More people plan for their next vacation than plan for their retirement, new research shows. This won’t shock anyone who has followed the retirement savings crisis in America—or scraped together $12,000 for a family trip to Disney World. What’s striking, though, is how totally upside down our thinking is on this issue.

The amount of time we spend thinking about retirement increases with age across every cohort, the financial services firm Edward Jones found. That makes sense until you think about it. By the time you are in your 60s it may be too late to make much of a difference in your nest egg. A little more thinking in your 30s would go a long way.

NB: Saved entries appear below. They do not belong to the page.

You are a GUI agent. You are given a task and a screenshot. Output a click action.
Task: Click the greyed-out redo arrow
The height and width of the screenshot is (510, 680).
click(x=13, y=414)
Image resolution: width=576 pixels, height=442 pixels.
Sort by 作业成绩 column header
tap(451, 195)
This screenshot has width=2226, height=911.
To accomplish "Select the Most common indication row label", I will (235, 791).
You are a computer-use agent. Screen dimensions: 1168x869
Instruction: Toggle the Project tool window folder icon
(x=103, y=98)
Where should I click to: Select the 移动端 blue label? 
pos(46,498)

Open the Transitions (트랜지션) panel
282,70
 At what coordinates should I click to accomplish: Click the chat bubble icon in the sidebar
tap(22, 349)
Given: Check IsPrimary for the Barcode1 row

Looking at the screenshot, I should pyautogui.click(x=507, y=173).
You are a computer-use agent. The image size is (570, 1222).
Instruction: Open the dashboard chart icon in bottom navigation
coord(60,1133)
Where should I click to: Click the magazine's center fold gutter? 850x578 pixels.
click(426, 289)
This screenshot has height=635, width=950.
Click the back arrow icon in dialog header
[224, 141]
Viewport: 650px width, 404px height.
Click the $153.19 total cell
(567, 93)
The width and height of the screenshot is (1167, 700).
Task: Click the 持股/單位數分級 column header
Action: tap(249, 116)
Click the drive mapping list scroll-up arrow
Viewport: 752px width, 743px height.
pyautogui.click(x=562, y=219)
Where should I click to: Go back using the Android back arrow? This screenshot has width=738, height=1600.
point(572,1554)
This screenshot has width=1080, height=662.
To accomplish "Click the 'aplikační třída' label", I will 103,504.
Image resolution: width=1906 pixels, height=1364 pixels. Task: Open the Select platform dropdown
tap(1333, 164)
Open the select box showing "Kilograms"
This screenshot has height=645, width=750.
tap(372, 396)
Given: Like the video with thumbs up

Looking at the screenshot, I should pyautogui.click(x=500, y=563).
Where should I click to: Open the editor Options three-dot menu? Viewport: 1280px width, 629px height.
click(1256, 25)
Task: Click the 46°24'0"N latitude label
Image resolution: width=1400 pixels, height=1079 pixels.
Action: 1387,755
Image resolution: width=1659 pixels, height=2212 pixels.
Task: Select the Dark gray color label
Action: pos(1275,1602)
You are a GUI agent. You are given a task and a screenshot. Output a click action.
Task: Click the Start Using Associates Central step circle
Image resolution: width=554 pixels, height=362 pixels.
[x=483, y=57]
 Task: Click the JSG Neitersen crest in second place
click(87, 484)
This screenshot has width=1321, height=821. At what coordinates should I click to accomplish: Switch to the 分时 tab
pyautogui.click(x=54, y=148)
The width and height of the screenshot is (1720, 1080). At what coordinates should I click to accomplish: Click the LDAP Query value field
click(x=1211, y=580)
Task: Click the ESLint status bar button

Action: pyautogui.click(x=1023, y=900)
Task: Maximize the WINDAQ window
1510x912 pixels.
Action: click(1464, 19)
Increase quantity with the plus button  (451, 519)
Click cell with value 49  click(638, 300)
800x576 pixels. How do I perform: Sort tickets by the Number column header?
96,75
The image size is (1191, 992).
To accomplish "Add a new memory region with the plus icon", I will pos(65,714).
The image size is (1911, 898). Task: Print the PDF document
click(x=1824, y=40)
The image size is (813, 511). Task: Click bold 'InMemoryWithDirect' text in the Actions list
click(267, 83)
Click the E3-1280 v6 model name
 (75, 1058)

Yet Jones found that time spent thinking ahead about retirement rises dramatically with age. Among those 18 to 34, only 9% say retirement planning is top of mind. The share rises to 31% among those 35 to 44, to 37% among those 45 to 54, and to 40% among those 55 to 64. Overall, Jones found that 28% of Americans have the next vacation top of mind while 25% have retirement planning and 22% have paying for college top of mind.

Once upon a time, retirement planning could wait. More workers had pensions and retiree health benefits. Planning was more about when to take Social Security, who to designate as beneficiaries, and how to trigger pension payments. Today, if you don’t start thinking about retirement before 55 you are either wealthy or out of luck. Yes, important adjustments can be made at any age—like taking advantage of catch-up tax-deferred savings rules, working longer and delaying Social Security benefits. But the real juice is in saving early and often.

Compound growth for an extra 20 years, or even just 10, can more than double your savings over 35 years. Investing $2,000 a month and earning an 8% return would provide $399,082 over 35 years, according to data from T. Rowe Price. Savings after 25 years would total $165,457; over 15 years, just $60,203.

So when only 9% of young adults say that retirement planning is top of mind, it means that 91% are at extra risk of falling short in the long term—and doomed to think about retirement finances much more often when there is much less they can do about it.